» What is expected: Continue the account of the woman who walks to her factory job and keeps a household of relatives going, picking up after the sentence about the furnace going out.

» Document segment:
◆ ◆ ◆

She walked three miles to and from her job at the factory until her legs could take it no more. Having too much pride to ask for help and not knowing how to count money, she couldn't ride the bus which would have picked her up seven doors from her home. When she returned from work there was no rest at home where grandchildren and great nieces and nephews were waiting to ask a million questions--and make as many demands. She was supposed to feed them, but snacks from the dollar store were the best she could muster. Her frail body had to have a moment to rest. She puffed on a cigarette as a substitute for her own meal.
Throughout the evening she greeted many visitors as they came to pick up and drop off their children, tell her their problems and ask for money she didn't have. She also had the added responsibility of caring for her older brother and sister. Thankfully, they were able to provide a little money for the maintenance of the household but it was far from enough to keep everything going.
She didn't have a lot of good in her life. She didn't have much to give her hope. Then the furnace went out on the first really cold day in the fall.

◆ ◆ ◆

» Given entries:

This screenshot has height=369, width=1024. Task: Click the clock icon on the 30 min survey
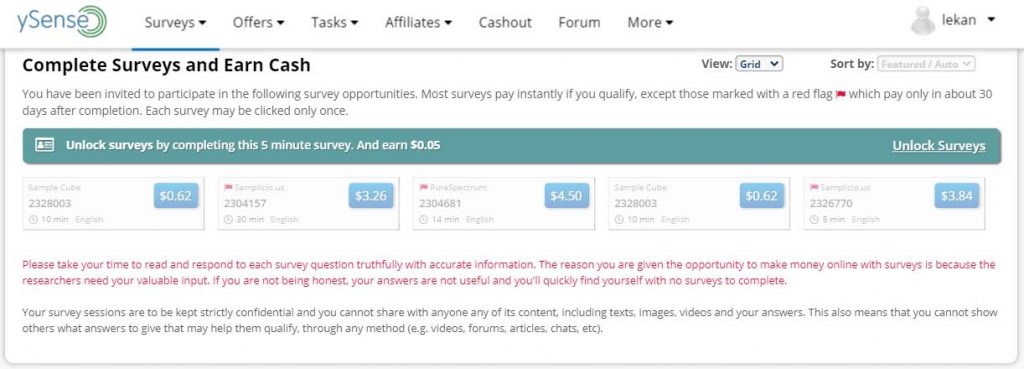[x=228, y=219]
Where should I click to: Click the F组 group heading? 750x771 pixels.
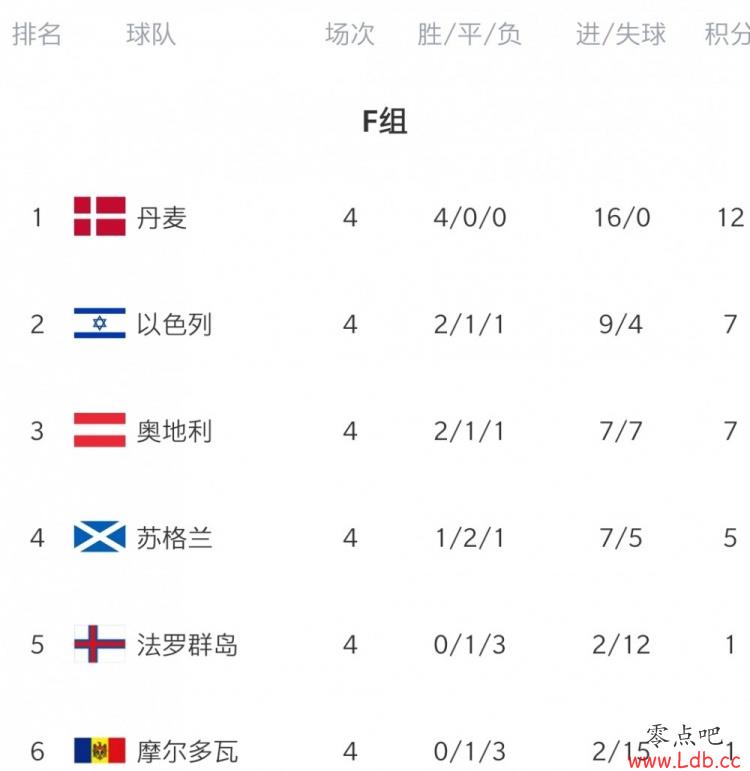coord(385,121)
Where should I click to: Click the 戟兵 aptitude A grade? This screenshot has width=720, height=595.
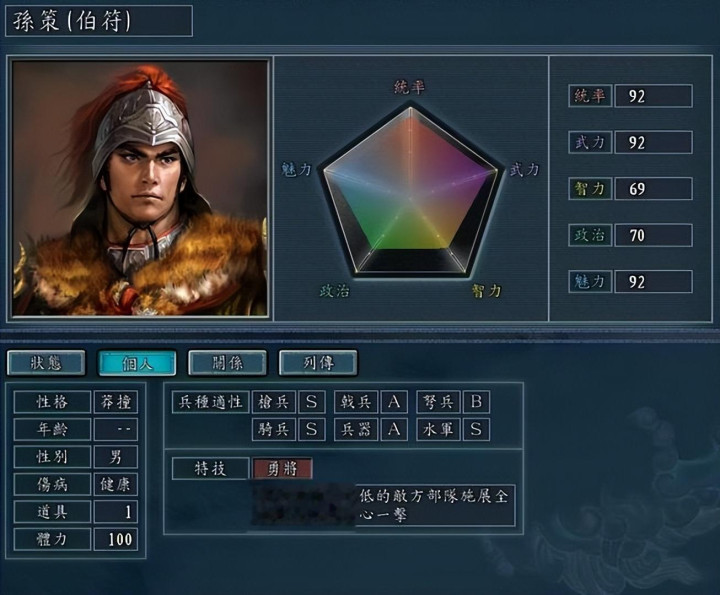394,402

◆ ◆ ◆

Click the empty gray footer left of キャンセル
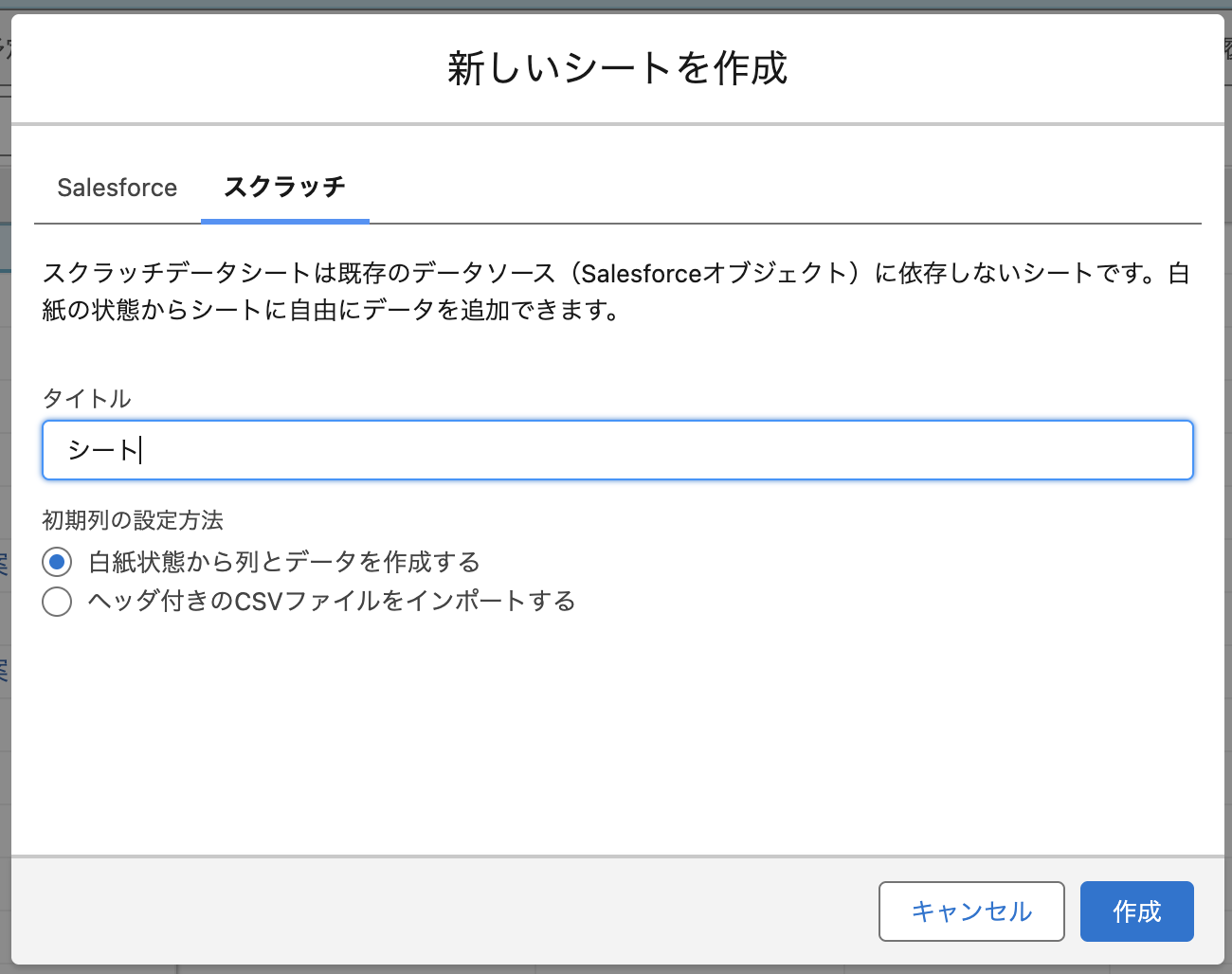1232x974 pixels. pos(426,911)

◆ ◆ ◆

» Response to the exercise:
"What more, Lord? How can I take more?"
There is something remarkable about the cry of surrender. There is something even more remarkable about the timing of unrelated events when God's working His plan. On this morning when she'd had all she could take, strangers came knocking at her door. They were the people who'd come together to work for the restoration of her sister's constitutional rights which had been violated by the taking of her home for back taxes while the sister's money was controlled by a court appointee.
The people were able to offer hope with a promise to move quickly. But no one forgot this was really God's arrangement and God's plan which was offering the hope.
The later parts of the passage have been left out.